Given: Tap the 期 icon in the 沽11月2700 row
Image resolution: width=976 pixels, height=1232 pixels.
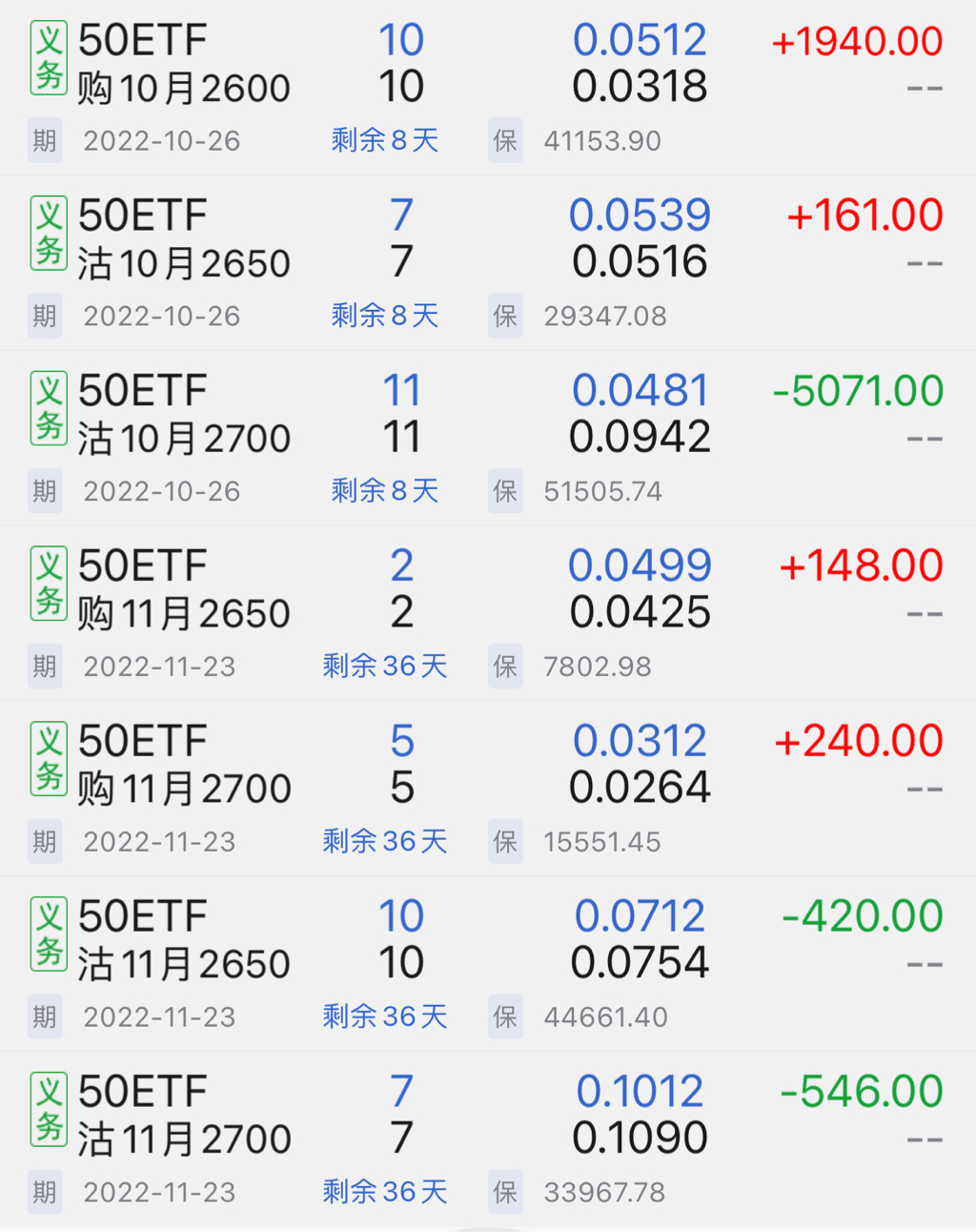Looking at the screenshot, I should point(45,1192).
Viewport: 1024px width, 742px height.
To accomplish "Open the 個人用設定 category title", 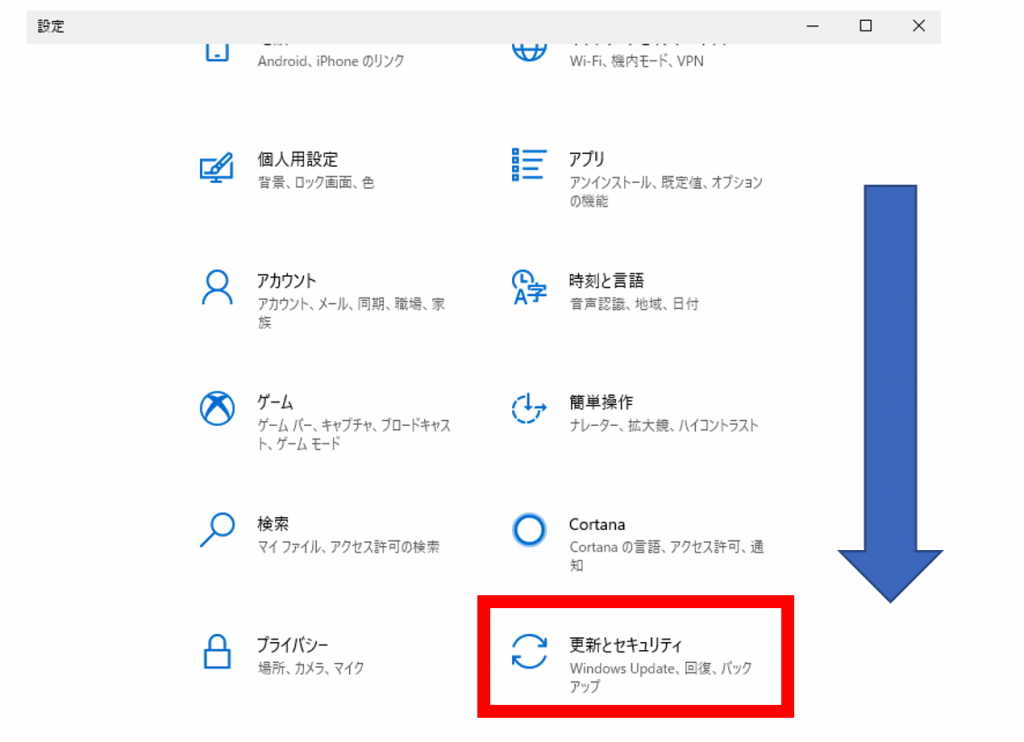I will click(x=297, y=159).
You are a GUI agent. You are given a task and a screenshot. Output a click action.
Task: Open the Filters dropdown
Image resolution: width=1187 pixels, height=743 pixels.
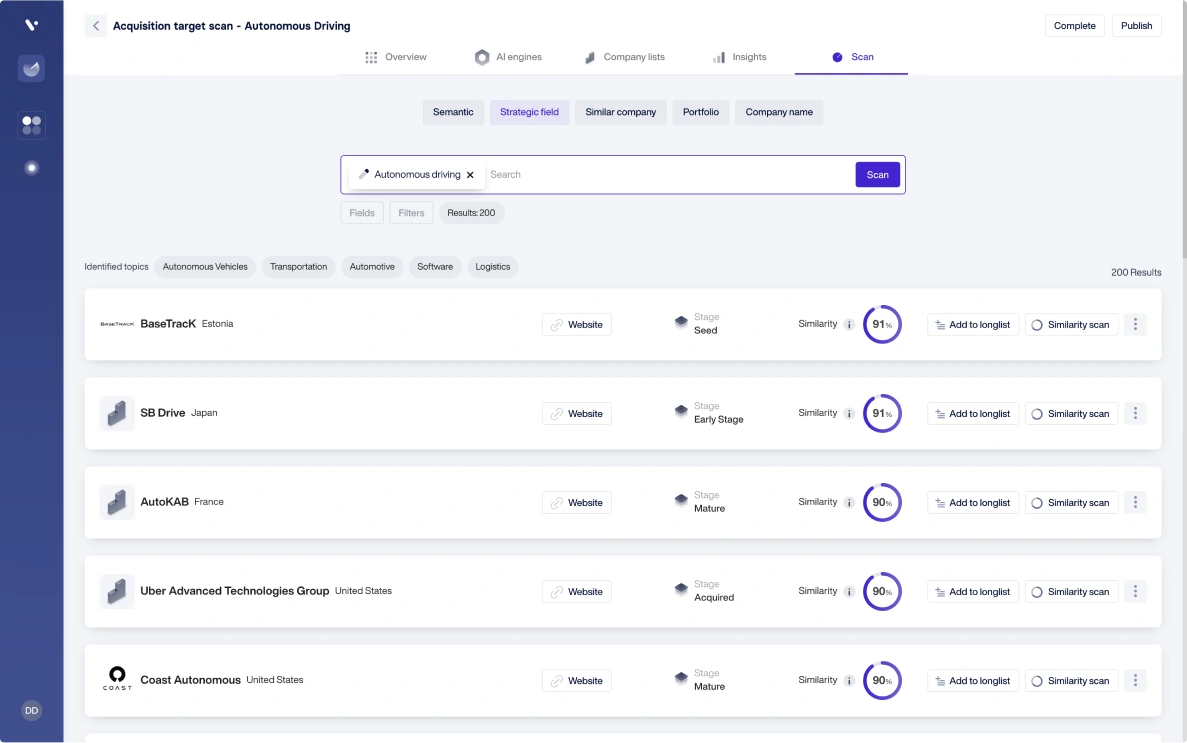pos(411,213)
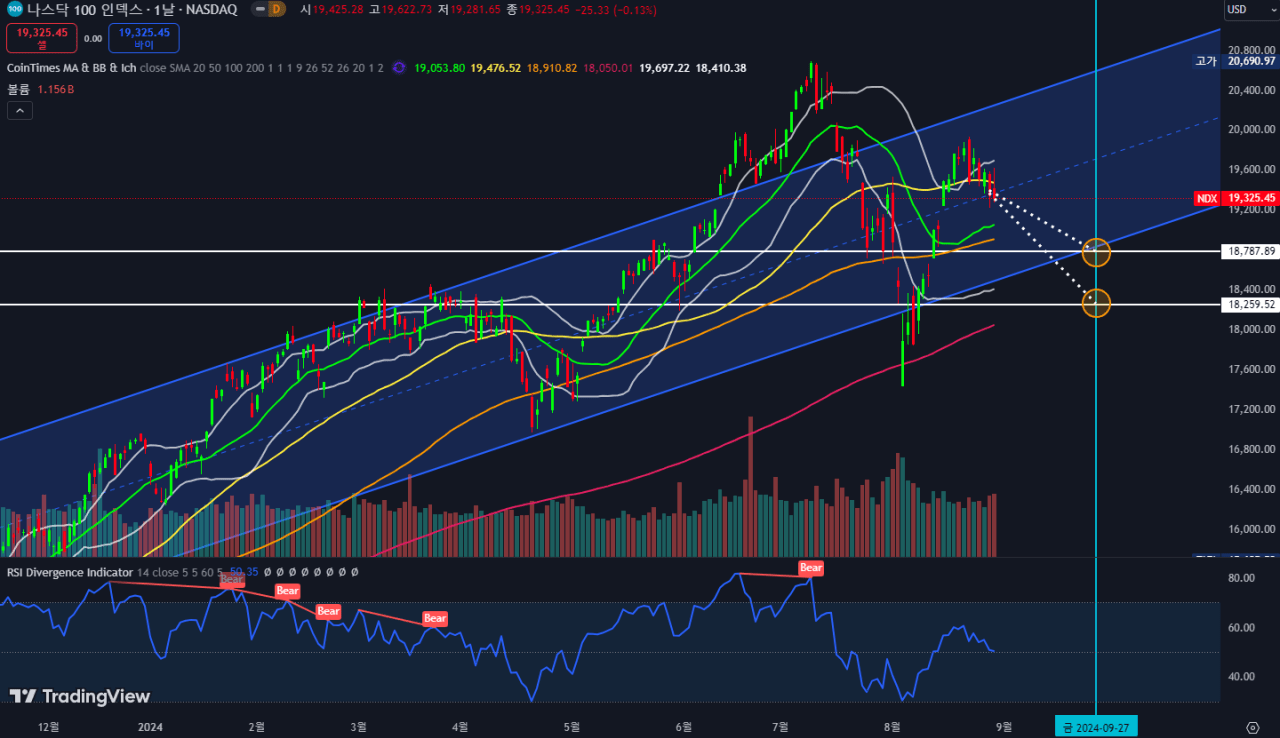Open chart settings gear at bottom right
Viewport: 1280px width, 738px height.
1252,726
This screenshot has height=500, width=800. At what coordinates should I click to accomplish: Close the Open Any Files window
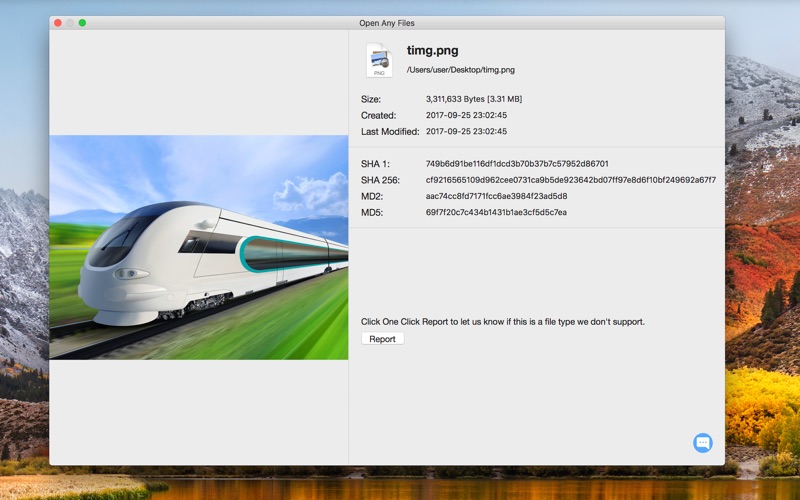[x=58, y=23]
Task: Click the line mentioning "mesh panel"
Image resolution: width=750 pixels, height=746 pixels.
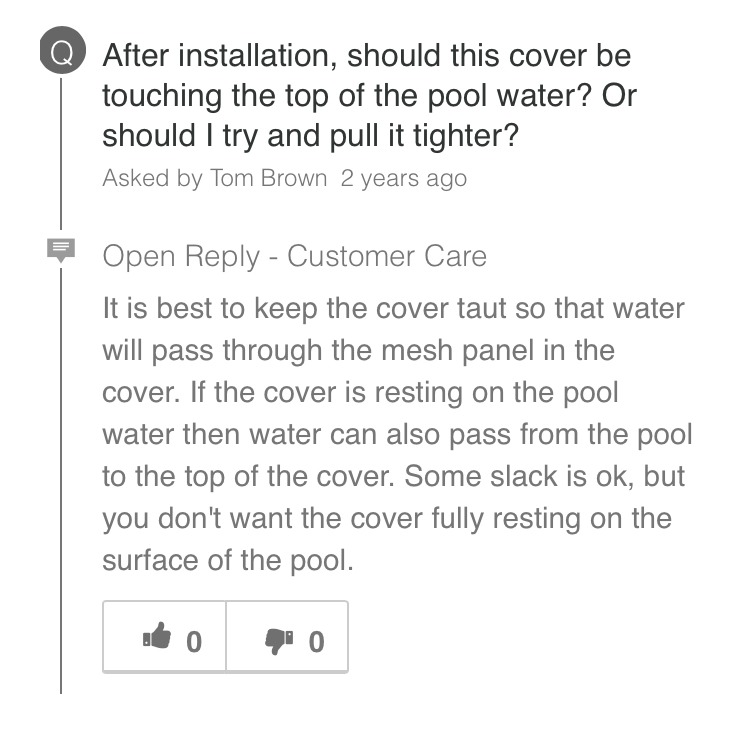Action: (x=358, y=351)
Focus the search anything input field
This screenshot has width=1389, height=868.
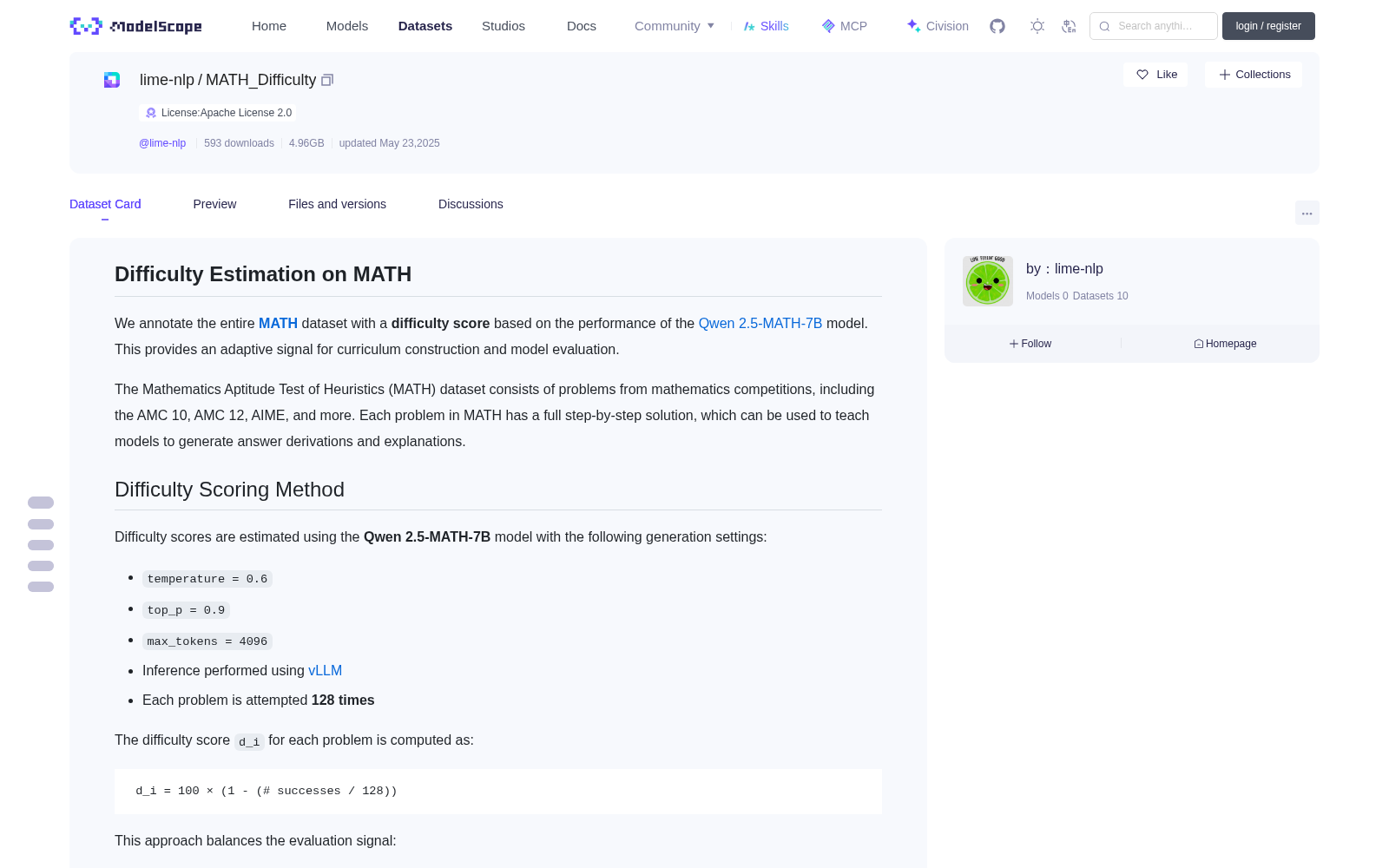[x=1154, y=26]
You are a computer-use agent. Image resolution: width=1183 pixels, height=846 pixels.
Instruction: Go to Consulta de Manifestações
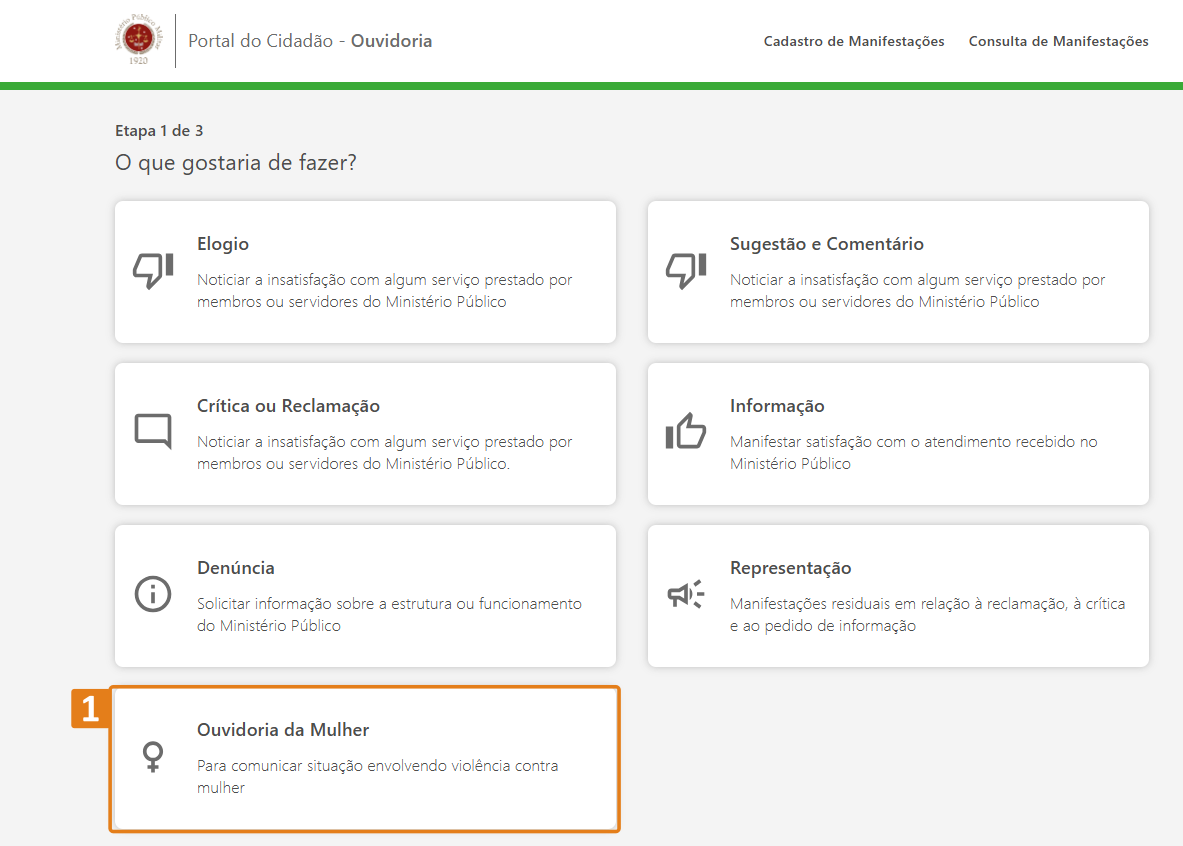pyautogui.click(x=1058, y=42)
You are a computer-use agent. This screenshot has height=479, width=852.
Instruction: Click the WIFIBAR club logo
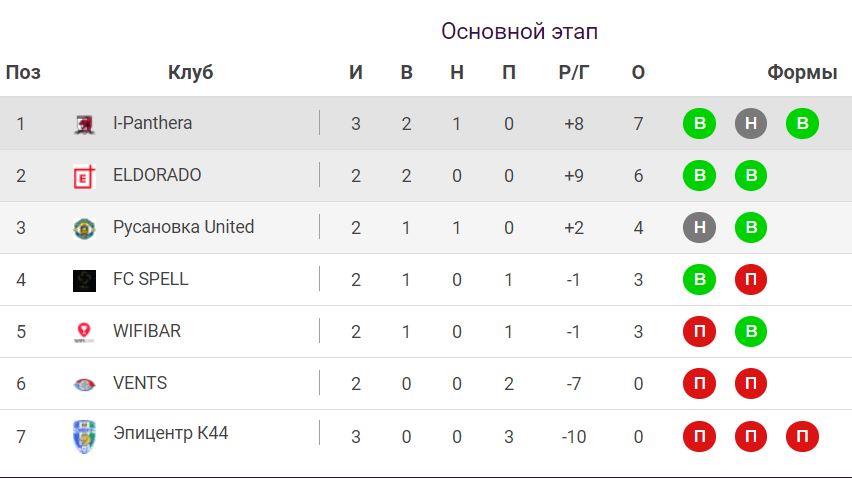(85, 332)
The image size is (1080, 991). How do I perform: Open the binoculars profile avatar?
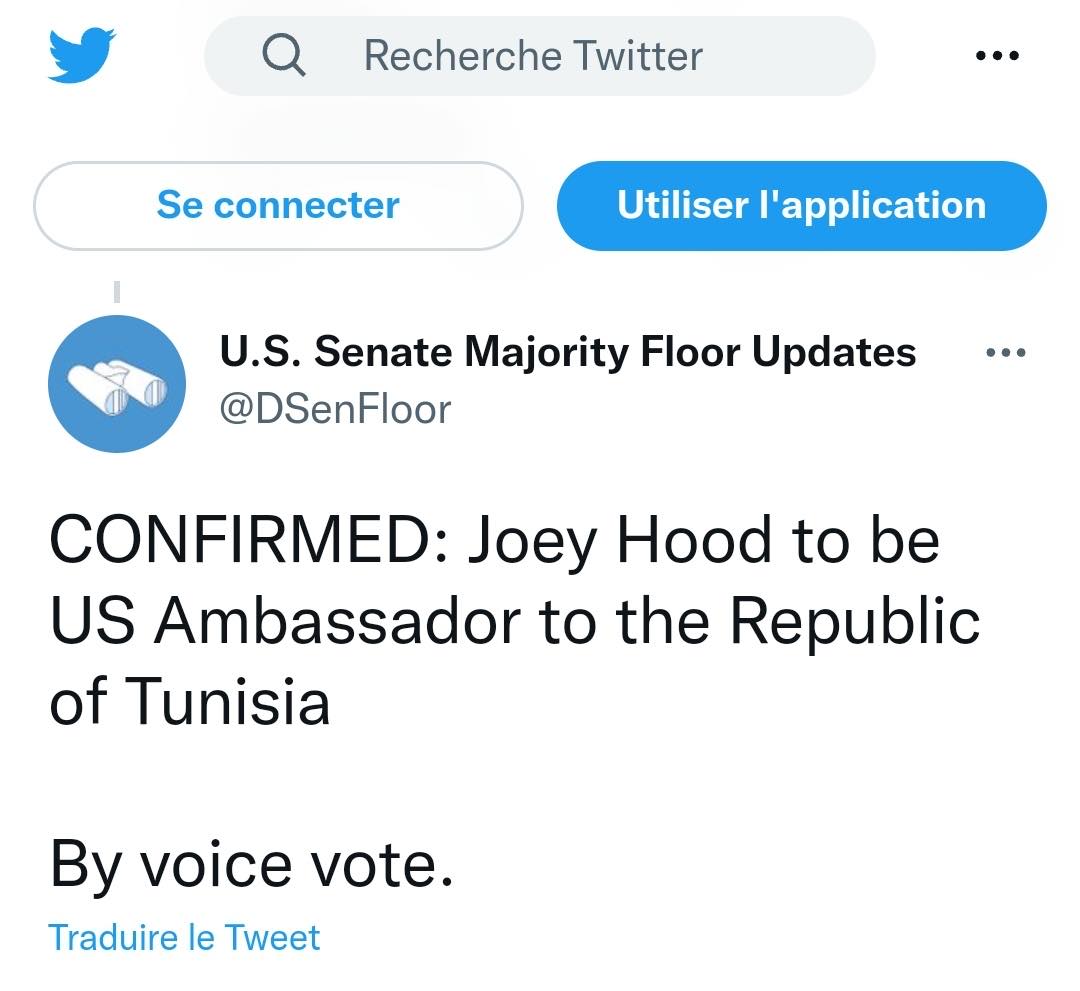pyautogui.click(x=116, y=384)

*-*-*

**Task brief:** Gather every line of the records above that contains the string "resolution", and treat uppercase and lowercase letters as different.

**Answer to the problem:**
Image resolution: width=976 pixels, height=1232 pixels.
Image resolution: width=1187 pixels, height=743 pixels.
Image resolution: width=750 pixels, height=746 pixels.
You are a computer-use agent. Image resolution: width=1183 pixels, height=846 pixels.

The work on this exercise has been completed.